* [Texto dado]
4. El cine de Chazelle no versa sobre la escena jazzística, la creación artística, los músicos, sus relaciones o sus preocupaciones –ni tiene por qué hacerlo, claro– pero es impactante que utilice su iconografía, ámbitos y hechos históricos para hacerles decir lo opuesto a las preocupaciones de sus principales referentes. Ideológicamente, el cine de Chazelle no es únicamente reaccionario sino –como las estrategias retóricas de las “nuevas” derechas– colonizador de nociones y símbolos culturales subalternos.[3] El jazz no es el “sueño” de Sebastian en La La Land: la música no funciona como motivación relevante ni como principio movilizador de sus acciones. Su “sueño” es ser propietario de un club, tener afluencia de dinero sin dejar su ciudad, abrazar los lugares míticos y aprovechar su potencia nostálgica como mercancía. No se exhibe verdadero interés por la música sino puro fetichismo: anécdotas idealizadas, mitos de revista de espectáculos y el valor de la fama, siempre la fama. El “sueño” de La La Land es el mismo que empuja a Terry en Whiplash: deseos de notoriedad y obsesión por conseguir aplausos de la platea, demostrarle a sus allegados –padres, novia, amigos, conocidos– que estaban equivocados, que no es un “perdedor” ni un “don nadie”. Lo que moviliza la búsqueda del “logro” y el “triunfo” es una mixtura de resentimiento personal e interés pecuniario. Los personajes secundarios –y las relaciones que los protagonistas entablan con ellos– carecen de vida propia, los diálogos son inertes y sobredeterminados por la estructura dramática, están ahí para establecer un espejo en el cual puedan reflejarse las “metas” que rigen el relato.[4] Las motivaciones y los conflictos no se asocian a la vida del músico –la creación colectiva y la búsqueda artística– sino a los impulsos acumulativos del empresariado. Como señala Richard Brody:

“En Whiplash, los jóvenes músicos no tocan mucha música. Andrew no es parte de una banda o un combo, no se junta con sus compañeros a improvisar –no lo hacen en el parque, ni en el subte, ni en un café, ni siquiera en un sótano–. No estudia teoría musical solo ni (como lo hizo Charlie Parker) junto a sus colegas. No hay una comparación obsesiva de grabaciones o estilos, ni una apreciación amplia de la historia del jazz –ningún Elvin Jones, Tony Williams, Max Roach o Ed Blackwell–. En definitiva, la vida del músico es pura competitividad –la banda de concierto y la exposición que provee– y nada más. La película no tiene música en su alma y, en verdad, tampoco tiene música en sus imágenes”[5].

* [Datos proporcionados]
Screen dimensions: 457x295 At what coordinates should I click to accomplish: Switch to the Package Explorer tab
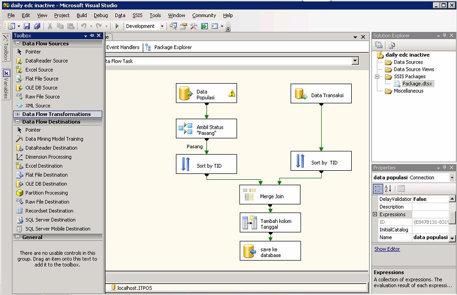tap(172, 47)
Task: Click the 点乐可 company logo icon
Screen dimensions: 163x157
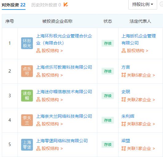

==

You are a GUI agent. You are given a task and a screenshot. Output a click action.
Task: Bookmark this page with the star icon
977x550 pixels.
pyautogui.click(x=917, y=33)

* [Ejercicio]
Continúa el texto sobre el cine de Chazelle y el jazz a partir de su última oración, la cita de Richard Brody.

* [Solución]
El mayor despropósito es transformar en presiones exteriores y metas utilitarias lo que –dentro de la tradición jazzística– surge de la emocionalidad del músico y de los intereses compartidos grupalmente. La disciplina militar suplanta entonces a la curiosidad, esa “sensación de constante asombro que se encuentra más allá de –y es previa a– cualquier ejecución musical que la exprese”[6]. Brody señala acertadamente que así fueron concebidas las mejores interpretaciones de músicos de jazz en el cine: Forest Whitaker en Bird (Eastwood, 1988); James Stewart en The Glenn Miller Story (Mann, 1954); Bobby Darin en Too Late Blues (Casavettes, 1961); y, especialmente, Dexter Gordon en Round Midnight (Tavernier, 1986). En las películas de Chazelle, los protagonistas dicen amar el jazz y soñar con ser músicos, pero sus acciones, y especialmente las motivaciones que las movilizan, se oponen abiertamente a la tradición jazzística, al impulso contracultural de la música negra norteamericana y al rupturismo del bop y el free jazz.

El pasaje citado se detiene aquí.